Revise the stretch of the Bill 202 speech from "Bill 202 Legislative" through "Amendment Act, 2011.", putting "third reading" wherever "second reading" appears.

Provided text
****

Bill 202 - Legislative Assembly (Transition Allowance) Amendment Act, 2011

Bill 202 Legislative Assembly (Transition Allowance) Amendment Act, 2011

March 7, 2011

Mr. Anderson: Thank you, Mr. Speaker. It’s an honour to stand in this Assembly and move second reading of Bill 202, the Legislative Assembly (Transition Allowance) Amendment Act, 2011.

 

Mr. Speaker, before speaking to what this bill is about, I’d like to first speak to what it is not about. This bill is not meant to be any kind of attack on the integrity or worth of members in this House. Despite my often serious disagreements over policy issues with different members of this Legislature, especially those across the way, I have the highest respect for anyone who is willing to sacrifice years of their life to serve the public. I know how hard everyone in this House works. I know the financial sacrifices many of us have made to do this work. I know that it’s often a thankless job. I know that we are often unjustly accused and that expectations on our time are often impossible to fulfill, and then the time that we do commit is generally unrecognized or grossly understated. I know that the time away from loved ones is an on-going painful sacrifice and a constant balancing act.

 

My purpose in this bill is not to criticize or undervalue the members of this House, their service, or their worth to this province. My purpose is to do the opposite. The purpose of this bill, in part, is to help restore the reputation of this House and its members, which has, whether we care to admit it or not, been tarnished by the perception, and much of it is justified, that provincial politicians are filling their pockets with cash while our province is mired in the worst string of deficits in recent history.

A 34 per cent increase to cabinet salaries behind closed doors only worsened what was already a disdain for politicians setting their own generous salaries and benefits. This is seen after every election cycle as retiring MLAs walk away with severance pack-ages that look more like a winning lottery ticket than severance packages to the average Albertan. And every time it happens, Albertans shake their heads in collective disgust and disappointment. Talk to anyone outside the walls of this Legislature about these salary hikes and severances, and they will roll their eyes and they’ll sigh loudly and they’ll have a look of unsurprised but still very serious disappointment.

 

My fellow members, we need to do better than this. We need to set an example of integrity and frugality and fairness. When Albertans look at us, they need to have confidence stemming from our actions and not just our rhetoric that we perceive ourselves as the servants of the people of this province rather than politicians who feel that the people of Alberta are there to financially serve us. Albertans are craving this kind of leadership. They want to believe the best about the intentions, the integrity, and desires of those serving in this House, their leaders, but we need to give them a reason for feeling thus.

 

Bill 202 is by no means a silver bullet in strengthening public confidence in this Legislature or in its members, but it is a start, and it’s a large one at that. Bill 202 is simple and straightforward. It would lower the formula for MLA transition allowances by two-thirds on a go-forward basis. This means that on the day this bill is passed, if passed, MLAs will earn one month of salary for every one year served up to a maximum of 12 months’ salary for 12 years of service. All severance earned by MLAs under the current formula of three months for every year served will be respected and paid out upon the retirement of a currently serving member of this Legislature, but the new, more modest formula would apply for any time served by an MLA after the passage of this bill until the time they retire or are replaced by voters.

****

Recorded data
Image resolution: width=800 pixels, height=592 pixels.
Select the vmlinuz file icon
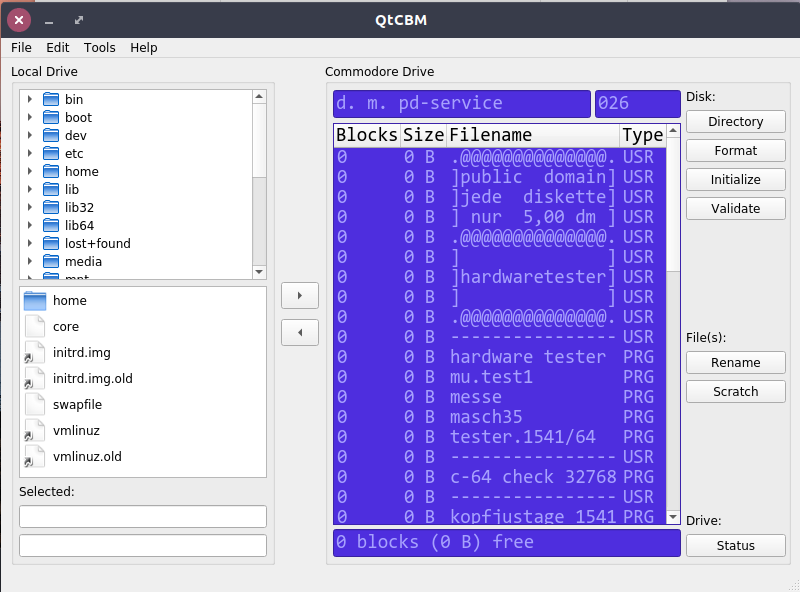[35, 431]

****

Full answer
Bill 202 Legislative Assembly (Transition Allowance) Amendment Act, 2011

March 7, 2011

Mr. Anderson: Thank you, Mr. Speaker. It’s an honour to stand in this Assembly and move third reading of Bill 202, the Legislative Assembly (Transition Allowance) Amendment Act, 2011.